The Greenhopper UI operates mostly via a REST API, and so far this API is not well documented.  Last night I got around this lack of documentation by using mitmproxy to monitor calls while moving issues up and down the planning page in Greenhopper's Rapid Board.  Then I added a simple rest client class to jiranemo based on restkit.  I made two helper functions: one to get the rest representation of an issue, and another to change the rank of an issue in Greenhopper.   My script looks like this:

#!/usr/bin/python

import sys
import pyjira
from jiranemo import jiracfg

# Set the exception hook to enter a debugger on
# uncaught exceptions
from jiranemo.lib import util
sys.excepthook = util.genExcepthook(debug=True,
                                    debugCtrlC=True)

# Read ${HOME}/.jirarc, and set up clients and auth caches.
cfg = jiracfg.JiraConfiguration(readConfigFiles=True)
authorizer = pyjira.auth.CachingInteractiveAuthorizer(cfg.authCache)
ccAuthorizer = pyjira.auth.CookieCachingInteractiveAuthorizer(cfg.cookieCache)
client = pyjira.JiraClient(cfg.wsdl, 
                           (cfg.user, cfg.password), 
                           authorizer=authorizer, 
                           webAuthorizer=ccAuthorizer)

# Do a simple JQL query via the SOAP client, return 20 results
issues = client.client.getIssuesFromJqlSearch(
    '''project = "system testing 2" order by Rank DESC''', 20)
for x in issues:
    # Get the REST representation of each issue, because links
    # aren't shown in the SOAP representation
    rest_issue = client.restclient.get_issue(x.key)
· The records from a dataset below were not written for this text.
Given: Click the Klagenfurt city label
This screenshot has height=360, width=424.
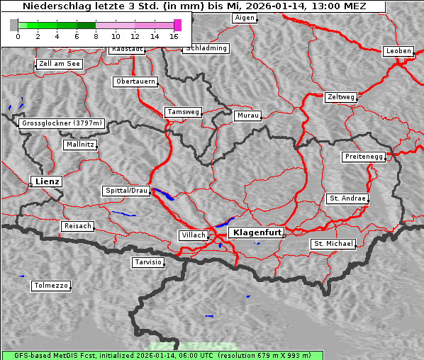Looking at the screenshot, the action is click(x=257, y=232).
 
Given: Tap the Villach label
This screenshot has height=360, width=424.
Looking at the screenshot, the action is click(x=193, y=235).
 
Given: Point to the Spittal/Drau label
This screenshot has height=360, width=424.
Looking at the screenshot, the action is click(x=126, y=191).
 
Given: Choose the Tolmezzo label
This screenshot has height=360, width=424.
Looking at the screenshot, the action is click(x=50, y=286).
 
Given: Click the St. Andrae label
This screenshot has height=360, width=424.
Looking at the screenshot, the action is click(x=347, y=198).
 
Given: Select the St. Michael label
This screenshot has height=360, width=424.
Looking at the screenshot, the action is click(x=333, y=244).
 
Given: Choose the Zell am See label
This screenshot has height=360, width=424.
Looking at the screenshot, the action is click(x=60, y=64).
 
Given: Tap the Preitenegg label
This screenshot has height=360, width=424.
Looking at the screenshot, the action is click(x=364, y=156).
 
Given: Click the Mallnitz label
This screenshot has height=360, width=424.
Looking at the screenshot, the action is click(x=79, y=145).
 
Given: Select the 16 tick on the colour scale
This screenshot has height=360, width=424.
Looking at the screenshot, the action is click(x=174, y=35).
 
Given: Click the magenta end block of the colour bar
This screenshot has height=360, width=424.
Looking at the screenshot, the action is click(x=177, y=25).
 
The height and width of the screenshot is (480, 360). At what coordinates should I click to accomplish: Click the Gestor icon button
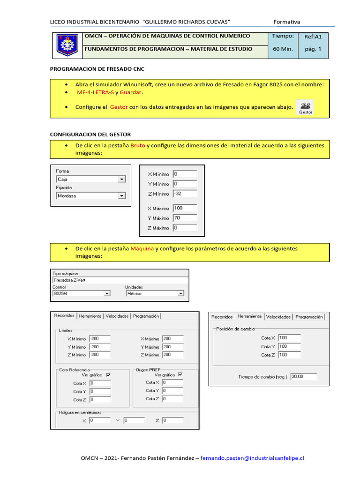(x=306, y=107)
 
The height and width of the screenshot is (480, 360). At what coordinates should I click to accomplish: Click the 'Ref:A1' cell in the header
(x=313, y=36)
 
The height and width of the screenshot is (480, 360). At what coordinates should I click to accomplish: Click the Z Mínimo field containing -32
(x=184, y=193)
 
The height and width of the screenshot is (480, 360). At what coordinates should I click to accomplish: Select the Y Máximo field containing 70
(x=184, y=218)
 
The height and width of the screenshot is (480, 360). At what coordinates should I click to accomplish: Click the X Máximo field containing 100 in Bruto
(x=184, y=208)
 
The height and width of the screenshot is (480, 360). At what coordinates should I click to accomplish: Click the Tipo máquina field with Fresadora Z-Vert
(x=120, y=280)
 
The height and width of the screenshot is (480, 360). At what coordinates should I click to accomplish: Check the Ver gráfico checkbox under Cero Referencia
(x=108, y=375)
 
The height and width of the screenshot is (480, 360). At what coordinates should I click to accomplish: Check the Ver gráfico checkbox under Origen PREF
(x=180, y=375)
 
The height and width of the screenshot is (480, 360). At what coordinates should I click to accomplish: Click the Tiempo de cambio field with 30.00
(x=303, y=376)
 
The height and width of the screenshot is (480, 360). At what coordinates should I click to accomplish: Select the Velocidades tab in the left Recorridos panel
(x=117, y=316)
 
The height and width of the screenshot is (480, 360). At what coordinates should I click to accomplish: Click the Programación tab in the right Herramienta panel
(x=309, y=317)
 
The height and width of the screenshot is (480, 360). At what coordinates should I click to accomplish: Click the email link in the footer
(x=252, y=458)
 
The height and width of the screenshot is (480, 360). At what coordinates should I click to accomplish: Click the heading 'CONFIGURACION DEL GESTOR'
(x=90, y=135)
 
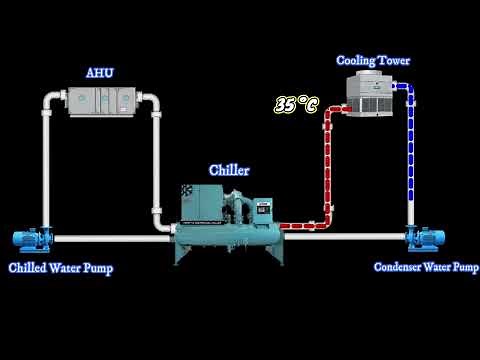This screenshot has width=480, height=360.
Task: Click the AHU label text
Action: pyautogui.click(x=101, y=73)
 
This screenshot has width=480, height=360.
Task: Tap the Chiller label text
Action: pyautogui.click(x=228, y=170)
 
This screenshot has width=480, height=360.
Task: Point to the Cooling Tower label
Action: pyautogui.click(x=372, y=61)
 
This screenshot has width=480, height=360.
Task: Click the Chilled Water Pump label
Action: pyautogui.click(x=60, y=268)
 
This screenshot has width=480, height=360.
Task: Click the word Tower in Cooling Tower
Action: pyautogui.click(x=393, y=61)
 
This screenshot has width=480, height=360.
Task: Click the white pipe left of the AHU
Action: pyautogui.click(x=46, y=160)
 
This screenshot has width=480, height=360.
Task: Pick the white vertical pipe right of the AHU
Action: pyautogui.click(x=157, y=160)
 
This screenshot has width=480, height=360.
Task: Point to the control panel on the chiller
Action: pyautogui.click(x=262, y=210)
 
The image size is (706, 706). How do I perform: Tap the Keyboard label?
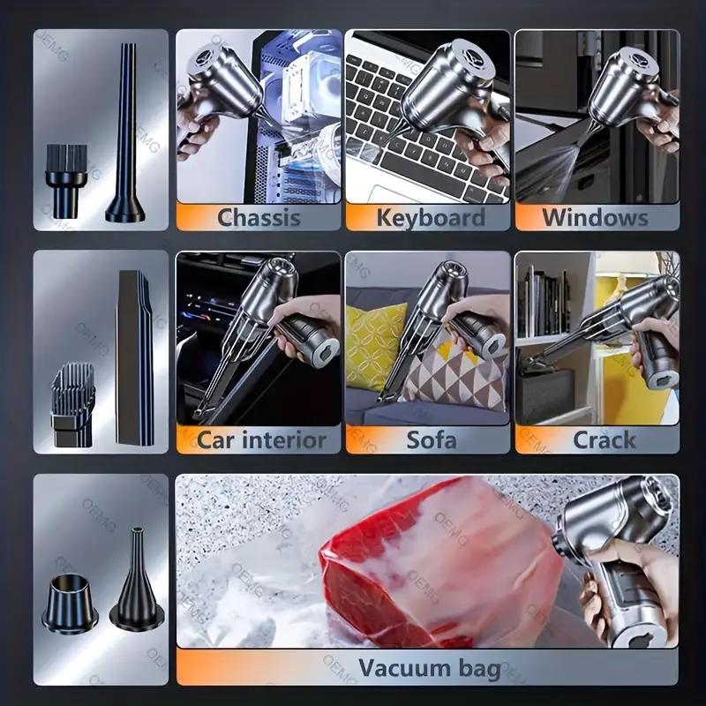430,217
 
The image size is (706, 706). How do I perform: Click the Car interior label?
260,439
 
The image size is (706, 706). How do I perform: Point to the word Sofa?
431,439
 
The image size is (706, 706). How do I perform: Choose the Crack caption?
604,439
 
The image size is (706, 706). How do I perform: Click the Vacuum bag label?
430,668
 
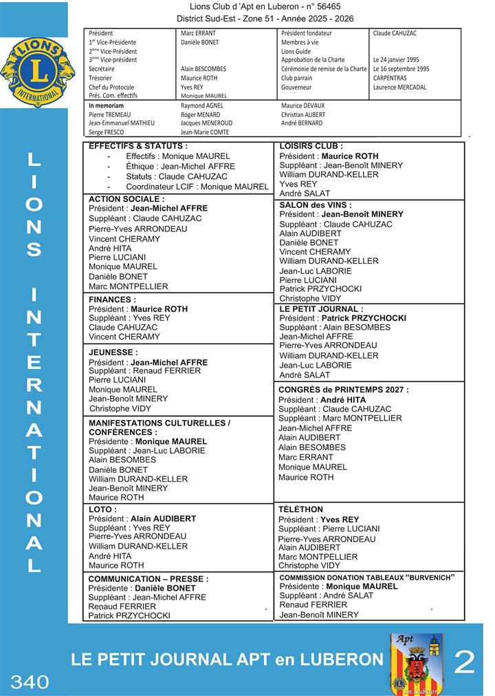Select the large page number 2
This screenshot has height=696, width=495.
pos(465,662)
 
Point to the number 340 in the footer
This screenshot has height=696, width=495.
pos(30,682)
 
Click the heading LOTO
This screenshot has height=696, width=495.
pos(102,509)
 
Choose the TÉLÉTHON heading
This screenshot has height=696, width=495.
pos(300,509)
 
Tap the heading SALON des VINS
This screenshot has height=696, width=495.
pos(316,205)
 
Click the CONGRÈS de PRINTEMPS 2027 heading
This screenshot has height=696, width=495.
pos(343,390)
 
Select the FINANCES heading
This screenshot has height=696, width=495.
pos(112,299)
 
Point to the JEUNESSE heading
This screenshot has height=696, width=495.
pos(113,352)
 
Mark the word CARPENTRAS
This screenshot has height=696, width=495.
pos(390,78)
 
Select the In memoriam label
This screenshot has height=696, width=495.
pos(106,105)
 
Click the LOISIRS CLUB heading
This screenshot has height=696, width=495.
pos(311,146)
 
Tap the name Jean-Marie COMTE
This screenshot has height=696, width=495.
pos(205,131)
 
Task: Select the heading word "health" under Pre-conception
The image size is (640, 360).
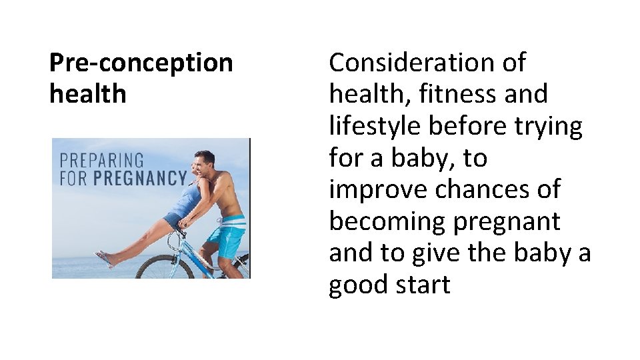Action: click(x=87, y=94)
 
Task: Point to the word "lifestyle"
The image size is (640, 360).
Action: click(x=383, y=126)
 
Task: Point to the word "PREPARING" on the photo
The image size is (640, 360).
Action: click(x=102, y=161)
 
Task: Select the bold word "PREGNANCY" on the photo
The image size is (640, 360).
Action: click(x=140, y=178)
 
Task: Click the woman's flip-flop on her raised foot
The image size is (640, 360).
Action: click(x=103, y=257)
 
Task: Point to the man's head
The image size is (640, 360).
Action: click(x=206, y=159)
    for link in rest_issue['fields']['issuelinks']:
      if link['type'].has_key('inward') and \
         link['type']['inward'] == "is blocked by":
        # Rank the linked issue above this one in Greenhopper
        result = client.restclient.gh_rank(link['inwardIssue']['key'], 
                                           before=rest_issue['key'])
The code could use some error checking, but this is a pretty simple starting point for doing something that Jira and Greenhopper can't do on their own.

Wednesday, April 25, 2012

Resurrecting Jiranemo

About six years ago, David Christian developed a JIRA CLI called jiranemo (his original blog post is, somewhat surprisingly, still around on the rPath website).  After he left rPath, I spent some time updating the code for Jira 4 and adding some minor features, but it's been mostly stagnant for about two years.  In the meantime, Jira 5 has been released, and the core dependency of jiranemo, SOAPpy, has been declared dead.

This month, Eucalyptus started on the migration path  from using a combination of RT and Launchpad to using Jira.  I'm really excited about the change, and it gave me a chance to pick up the jiranemo code again.  I've now converted it from SOAPpy to suds, and on Monday I used it to import 2000 issues from RT into jira (stay tuned for details on that becoming a publicly-accessible system).  I had database access to RT, but all of the interaction with jira was done through the SOAP API.  ( I realize they now also have a REST API, which looks awesome, but I already had the code for using SOAP ).

I should also note that before I took on this work, I looked at Matt Doar's python-based CLI, which worked well for single commands (and was a reference for some of my jiranemo updates), but it didn't have a library interface, and it seemed very inefficient to keep spawning new python processes for thousands of commands.  Jiranemo's separation of the command-line option handling and config file parsing from the client library and helper functions make it fantastic for integrating into more complex python apps.

I expect that the next phase of development for jiranemo will be a gradual migration toward the REST APIs.  If this code is useful to you and you'd like to contribute to this effort, feel free to fork my bitbucket repo and send me pull requests.